Consumer protection featured prominently in the Central Bank’s rationale for the regulatory changes. Stacey Benjamin, the regulator’s in-house legal counsel, added that amendments proposed for the Payment Services Act and Payment Instrument Oversight Regulations will boost Bahamian trust in digital and electronic payments by giving the Central Bank an “explicit mandate” to ensure the interests of consumers are paramount.
“The amendments will also strengthen consumer protection measures, which will lead to increased public trust by users,” she explained. “So, for example, the amendments to the Payment Services Act introduce an explicit mandate for the Central Bank to have regard to the interests of consumers when exercising its powers.”
Ms Benjamin added that reforms to the Protection of Depositors Act “are designed to increase the speed, efficiency and effectiveness of the Deposit Insurance Corporation in the pay-out process” when it comes to compensating Bahamians unable to access or withdraw their money because a bank has failed or collapsed.
“The proposed amendments will clarify that the decision to intervene and close an institution rests solely with the Central Bank as the resolution authority,” she said. “The amendments will reverse current provisions that require depositors to file claims with the Deposit Insurance Corporation, slowing down the claims pay-out process, and also the provision that empowers a minister to reverse a decision that an institution is no longer viable.
“These provisions will be amended and facilitate a smoother, more efficient pay-out process for member institutions… The changes will make the deposit insurance scheme more operationally streamlined and ensure compliance expectations of member institutions are clear.”
Mr Rolle, meanwhile, reminded financial services executives they have until end-October 2025 to submit feedback to the proposed reforms.
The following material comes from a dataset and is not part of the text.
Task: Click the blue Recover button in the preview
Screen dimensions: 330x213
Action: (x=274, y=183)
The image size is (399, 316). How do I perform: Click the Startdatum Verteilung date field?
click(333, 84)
He added that the amendments also seek to strike a balance between enhanced regulation, and a strengthened supervisory framework and resilience, for credit unions and their “unique” nature as co-operatives.
“Just to say, with regard to the credit unions, they are all members of deposit insurance as well as the credit bureau,” the Governor said. “What the Central Bank is pursuing is reforms that put more emphasis on strengthening governance mechanisms, increased emphasis on the risk management framework in credit unions, and more oversight with the recruitment and appointment process of persons at the helm of these institutions at either Board level or senior management.
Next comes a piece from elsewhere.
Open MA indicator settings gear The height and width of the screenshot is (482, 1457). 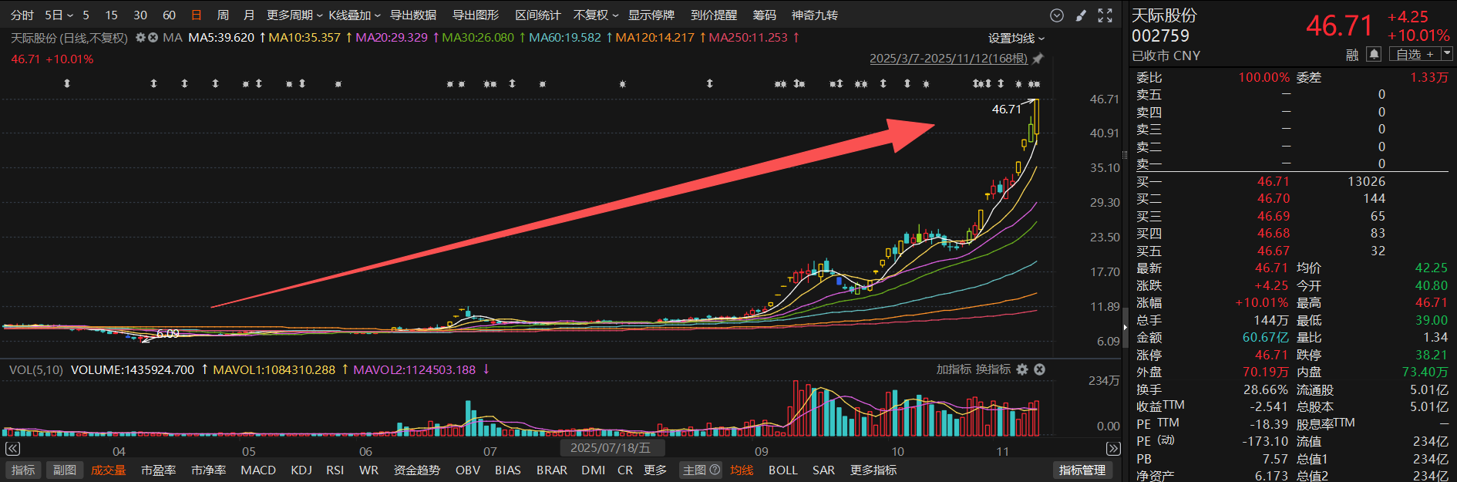pos(141,37)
“These sorts of reforms are similar to the mechanisms already in place for banks. While these reforms are being put forward it is still recognizing that there are some characteristics that are unique to these financial co-operatives that have to be present notwithstanding the enforcement of the prudential approach to their operations.”
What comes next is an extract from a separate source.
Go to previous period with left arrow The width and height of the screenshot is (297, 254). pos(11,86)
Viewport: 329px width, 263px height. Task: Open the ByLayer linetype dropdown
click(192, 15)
Mr Rolle added that enhanced “consistency” in regulation, as strengthened oversight of the payments system “and money services in general will also provided an enhanced framework to push on financial inclusion”. He added that money transmission businesses and payment services providers will now be licensed and regulated under one regime, the Payment Services Act, rather than the present framework which oversees the former via the Banks and Trust Companies Regulation Act.